U research might aid in treatment of hemophilia

Tim Sturrock

University researchers have found a way to stimulate the production of a clotting agent in blood cells that might someday help hemophiliacs produce the protein they need but don’t have.

Hemophiliacs are prone to excessive bleeding and joint problems because they lack the protein called factor VIII.

Robert Hebbel, a University Medical School researcher, said mice in the study that received genetically engineered human blood cells continued generating them in the spleen and marrow long after they were injected.

Blood: Journal of the American Society of Hematology published the study in mid-January.

Hebbel said the manipulated cells produced several hundred times more factor VIII than he expected.

While many other researchers are also experimenting with gene therapy, none have been successful in treating hemophilia.

Hemophilia is presently treatable reactively, but nothing addresses DNA, the disease’s cause.

Hebbel said his lab has produced levels of factor VIII exceeding those in human trials by other labs. However, he said, the other labs are working with humans and his lab is still working with animals.

His lab’s approach uses a non-viral method. Some gene therapy involves placing DNA into modified viruses, which are then inserted into the body. The viruses then attach themselves to cells and insert the DNA.

This poses a problem that Hebbel said his experiment avoided – sometimes patients have reactions to the virus.

His lab’s method uses chemicals to weaken the cell’s wall so researchers can “tease” the DNA in the cell before it enters the blood stream.

Sometimes with gene therapy, the cells silence the foreign DNA, either immediately or after only a few weeks, Hebbel said.

The mice Hebbel and his researchers used didn’t encounter that problem. They continued to produce high levels of factor VIII throughout the experiment, Hebbel said.

It might be luck, but it could also be the types of cells they are using, he said. His lab used endothelial cells, which don’t naturally produce suitable amounts of factor VIII.

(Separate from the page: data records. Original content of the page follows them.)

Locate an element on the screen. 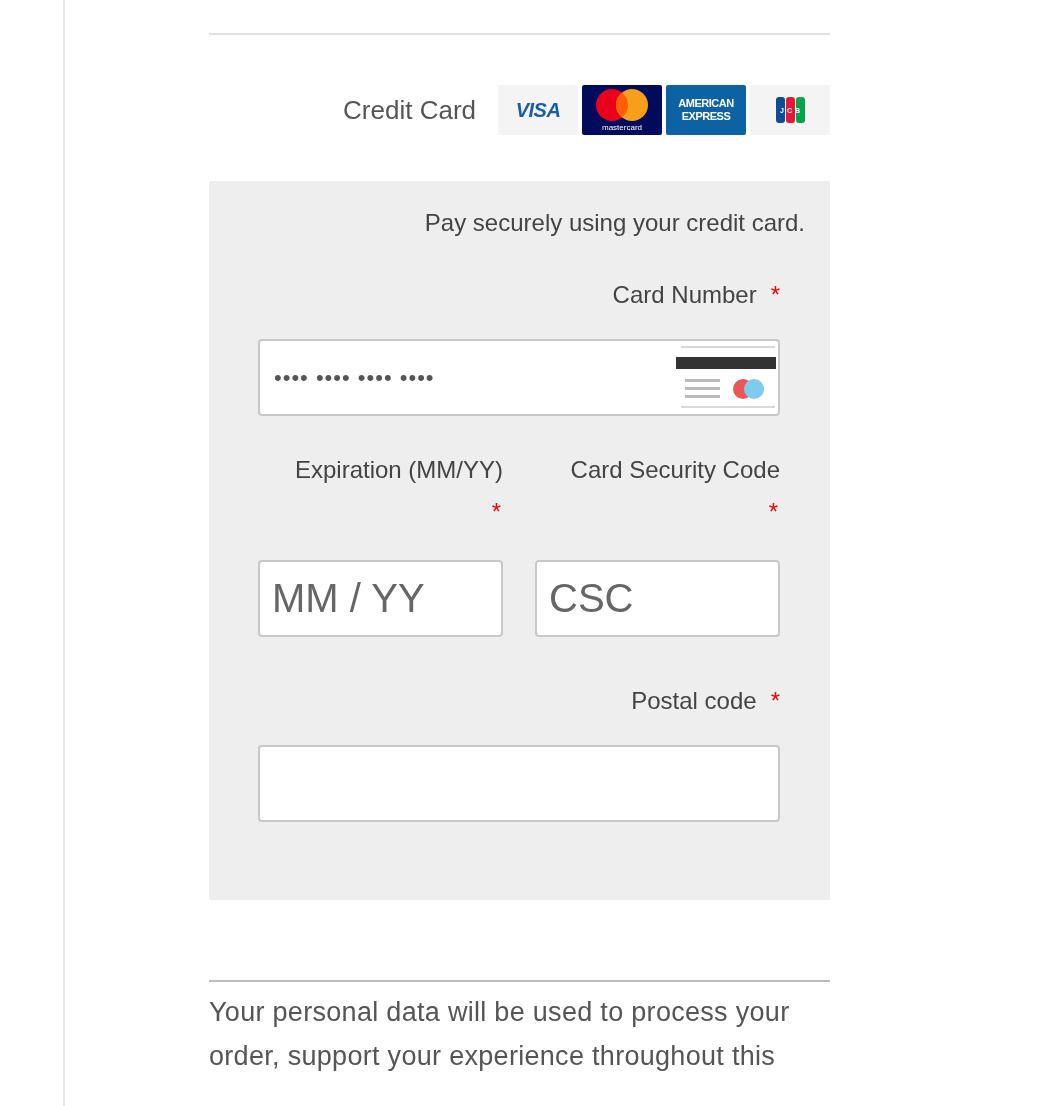 Image resolution: width=1046 pixels, height=1106 pixels. field-label: Card Security Code is located at coordinates (675, 470).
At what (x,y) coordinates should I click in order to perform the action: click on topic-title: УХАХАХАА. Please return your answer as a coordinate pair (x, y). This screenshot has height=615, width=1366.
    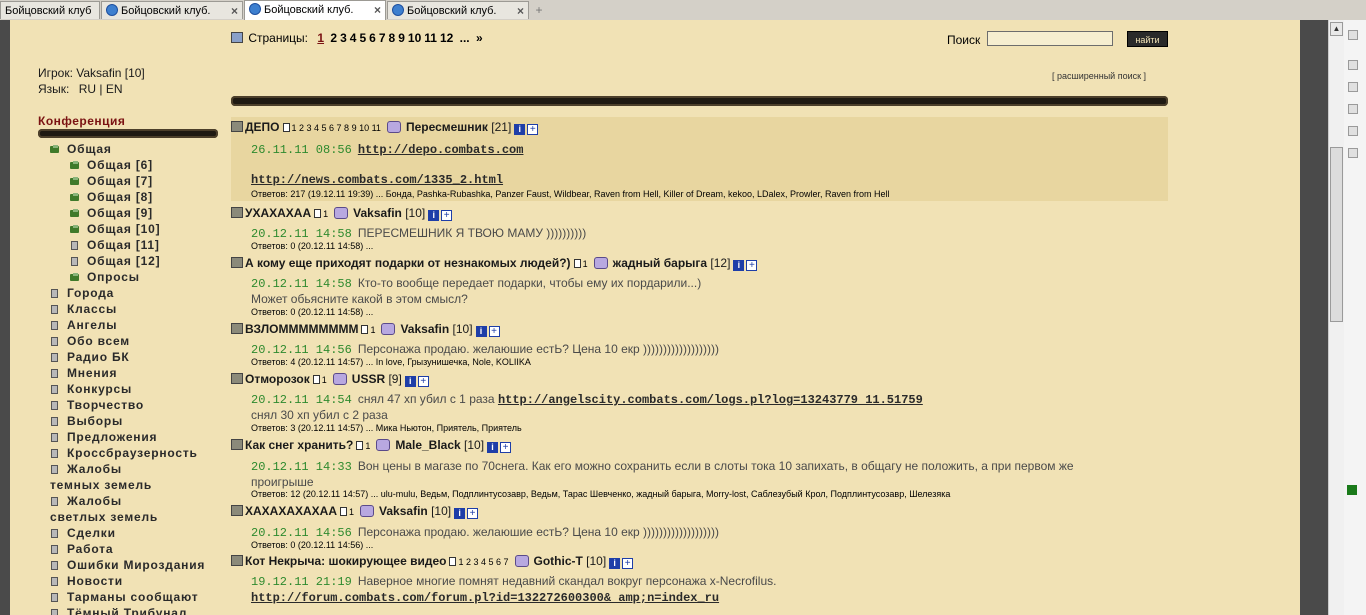
    Looking at the image, I should click on (278, 213).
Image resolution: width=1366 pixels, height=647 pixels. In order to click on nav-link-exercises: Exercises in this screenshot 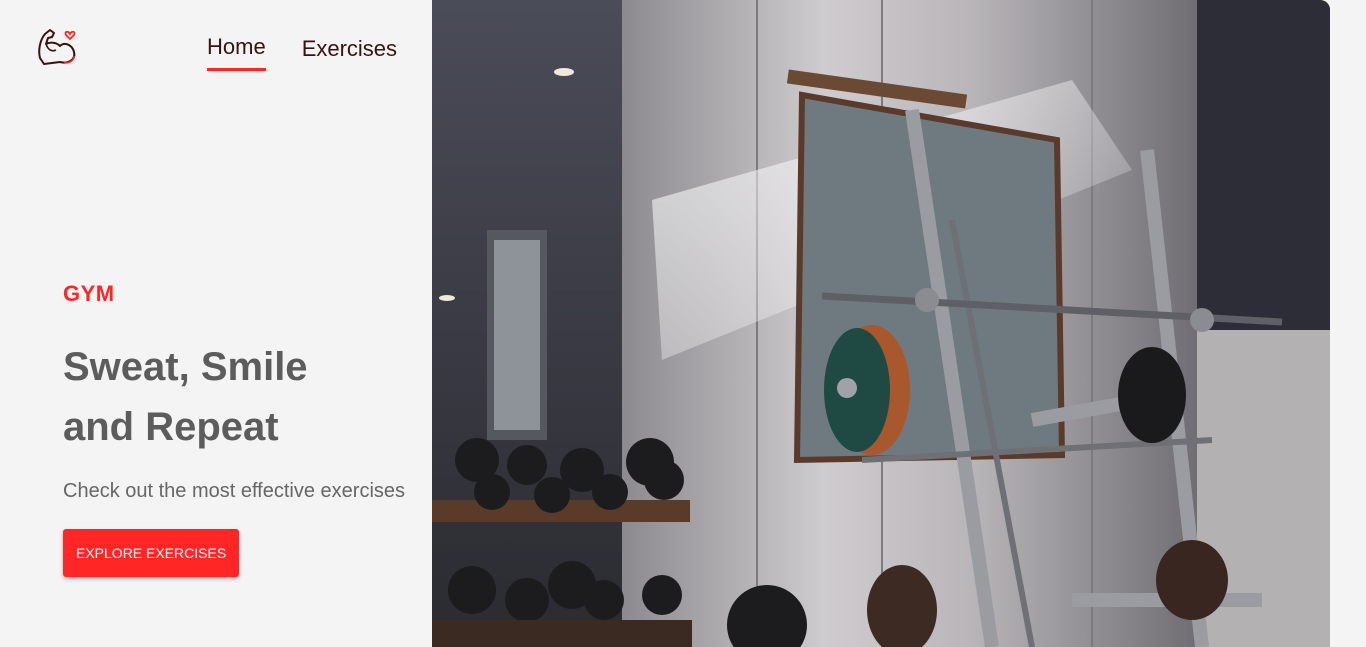, I will do `click(350, 53)`.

He said he doesn’t know if the approach will work in humans, and it will be several years before human trials are conducted.

“It’s one of these things where it’s a very exciting result, but we’re a long way from curing anybody with it,” he said.

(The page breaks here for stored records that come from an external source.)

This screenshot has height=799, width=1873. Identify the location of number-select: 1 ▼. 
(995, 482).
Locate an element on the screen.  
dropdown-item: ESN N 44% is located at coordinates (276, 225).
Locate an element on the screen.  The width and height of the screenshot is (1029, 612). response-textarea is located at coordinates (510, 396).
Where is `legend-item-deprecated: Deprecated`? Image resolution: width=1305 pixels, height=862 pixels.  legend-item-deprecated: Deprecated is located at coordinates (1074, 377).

His lab is now working with dog cells to determine the feasibility of canine trials with hemophiliac dogs, which could begin this year.

Katherine High, a University of Pennsylvania medical school professor, said while Hebbel’s research is still in earlier stages of development than the work of other researchers, it doesn’t preclude him from having a more successful treatment someday.

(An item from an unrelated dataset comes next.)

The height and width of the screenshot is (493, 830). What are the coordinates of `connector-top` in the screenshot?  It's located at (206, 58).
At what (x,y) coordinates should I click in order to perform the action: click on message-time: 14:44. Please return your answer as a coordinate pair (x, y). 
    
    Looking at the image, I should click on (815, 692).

She said Hebbel’s approach is unique because of the type of cells his lab has modified and the fact that they are produced outside the body and injected into the bloodstream.

But she said plenty of questions must still be answered. For example, she said the factor VIII didn’t plateau in the study but instead continued to increase.

Hebbel said this happened with some mice, while others maintained a level amount of factor VIII. He said he hopes further research will reveal the reason.